Word and element pointing entries
──────────────────────────────
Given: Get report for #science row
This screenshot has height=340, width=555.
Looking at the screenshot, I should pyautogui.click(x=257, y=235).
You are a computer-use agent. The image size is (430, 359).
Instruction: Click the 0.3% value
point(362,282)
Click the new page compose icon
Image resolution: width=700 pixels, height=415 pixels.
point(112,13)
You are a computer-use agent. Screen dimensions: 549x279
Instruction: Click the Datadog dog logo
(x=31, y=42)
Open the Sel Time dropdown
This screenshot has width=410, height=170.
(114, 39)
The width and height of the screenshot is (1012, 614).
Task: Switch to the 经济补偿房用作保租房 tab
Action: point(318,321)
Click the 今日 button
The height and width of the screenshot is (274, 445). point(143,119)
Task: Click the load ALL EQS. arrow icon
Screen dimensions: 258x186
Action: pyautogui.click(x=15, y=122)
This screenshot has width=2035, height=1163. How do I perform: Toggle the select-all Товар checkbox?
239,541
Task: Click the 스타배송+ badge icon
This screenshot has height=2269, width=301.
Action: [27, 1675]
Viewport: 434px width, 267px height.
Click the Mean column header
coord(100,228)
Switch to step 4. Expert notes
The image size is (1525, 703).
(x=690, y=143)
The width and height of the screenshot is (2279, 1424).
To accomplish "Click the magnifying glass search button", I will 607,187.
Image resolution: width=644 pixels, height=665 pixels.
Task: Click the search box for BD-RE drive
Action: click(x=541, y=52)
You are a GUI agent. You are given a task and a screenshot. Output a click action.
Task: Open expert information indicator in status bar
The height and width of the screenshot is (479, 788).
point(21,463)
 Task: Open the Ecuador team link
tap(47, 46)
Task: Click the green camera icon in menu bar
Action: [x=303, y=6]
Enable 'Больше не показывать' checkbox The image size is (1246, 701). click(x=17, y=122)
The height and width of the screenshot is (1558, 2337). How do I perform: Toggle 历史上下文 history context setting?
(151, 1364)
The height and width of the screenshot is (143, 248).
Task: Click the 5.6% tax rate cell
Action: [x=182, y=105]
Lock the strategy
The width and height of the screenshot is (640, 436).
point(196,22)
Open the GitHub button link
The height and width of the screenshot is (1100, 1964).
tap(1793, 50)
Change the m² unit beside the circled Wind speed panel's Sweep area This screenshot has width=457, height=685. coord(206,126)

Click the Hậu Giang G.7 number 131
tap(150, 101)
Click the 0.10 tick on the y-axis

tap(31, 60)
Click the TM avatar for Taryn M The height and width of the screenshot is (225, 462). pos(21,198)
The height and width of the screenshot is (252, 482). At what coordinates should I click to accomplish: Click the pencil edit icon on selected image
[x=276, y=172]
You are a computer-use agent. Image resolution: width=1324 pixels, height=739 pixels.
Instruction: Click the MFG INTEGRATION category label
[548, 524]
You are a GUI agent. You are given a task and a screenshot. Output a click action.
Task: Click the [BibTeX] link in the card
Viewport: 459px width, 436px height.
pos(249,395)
──────────────────────────────
Convert every line of the material above into a numbered list, skipping the blank lines.

* **Response to this exercise**:
1. Given: Get report for #science row
2. This screenshot has height=340, width=555.
3. Looking at the screenshot, I should pyautogui.click(x=257, y=235).
4. You are a computer-use agent. The image size is (430, 359).
5. Instruction: Click the 0.3% value
6. point(362,282)
7. Click the new page compose icon
8. Image resolution: width=700 pixels, height=415 pixels.
9. point(112,13)
10. You are a computer-use agent. Screen dimensions: 549x279
11. Instruction: Click the Datadog dog logo
12. (x=31, y=42)
13. Open the Sel Time dropdown
14. This screenshot has width=410, height=170.
15. (114, 39)
16. The width and height of the screenshot is (1012, 614).
17. Task: Switch to the 经济补偿房用作保租房 tab
18. Action: point(318,321)
19. Click the 今日 button
20. The height and width of the screenshot is (274, 445). point(143,119)
21. Task: Click the load ALL EQS. arrow icon
22. Screen dimensions: 258x186
23. Action: pyautogui.click(x=15, y=122)
24. This screenshot has width=2035, height=1163. How do I perform: Toggle the select-all Товар checkbox?
25. 239,541
26. Task: Click the 스타배송+ badge icon
27. This screenshot has height=2269, width=301.
28. Action: [27, 1675]
29. Viewport: 434px width, 267px height.
30. Click the Mean column header
31. coord(100,228)
32. Switch to step 4. Expert notes
33. The image size is (1525, 703).
34. (x=690, y=143)
35. The width and height of the screenshot is (2279, 1424).
36. To accomplish "Click the magnifying glass search button", I will 607,187.
37. Image resolution: width=644 pixels, height=665 pixels.
38. Task: Click the search box for BD-RE drive
39. Action: click(x=541, y=52)
40. You are a GUI agent. You are given a task and a screenshot. Output a click action.
41. Task: Open expert information indicator in status bar
42. The height and width of the screenshot is (479, 788).
43. point(21,463)
44.  Task: Open the Ecuador team link
45. tap(47, 46)
46. Task: Click the green camera icon in menu bar
47. Action: [x=303, y=6]
48. Enable 'Больше не показывать' checkbox The image size is (1246, 701). click(x=17, y=122)
49. The height and width of the screenshot is (1558, 2337). How do I perform: Toggle 历史上下文 history context setting?
50. (151, 1364)
51. The height and width of the screenshot is (143, 248).
52. Task: Click the 5.6% tax rate cell
53. Action: [x=182, y=105]
54. Lock the strategy
55. The width and height of the screenshot is (640, 436).
56. point(196,22)
57. Open the GitHub button link
58. The height and width of the screenshot is (1100, 1964).
59. tap(1793, 50)
60. Change the m² unit beside the circled Wind speed panel's Sweep area This screenshot has width=457, height=685. coord(206,126)
61. Click the Hậu Giang G.7 number 131
62. tap(150, 101)
63. Click the 0.10 tick on the y-axis
64. tap(31, 60)
65. Click the TM avatar for Taryn M The height and width of the screenshot is (225, 462). pos(21,198)
66. The height and width of the screenshot is (252, 482). At what coordinates should I click to accomplish: Click the pencil edit icon on selected image
67. [x=276, y=172]
68. You are a computer-use agent. Image resolution: width=1324 pixels, height=739 pixels.
69. Instruction: Click the MFG INTEGRATION category label
70. [548, 524]
71. You are a GUI agent. You are given a task and a screenshot. Output a click action.
72. Task: Click the [BibTeX] link in the card
73. Viewport: 459px width, 436px height.
74. pos(249,395)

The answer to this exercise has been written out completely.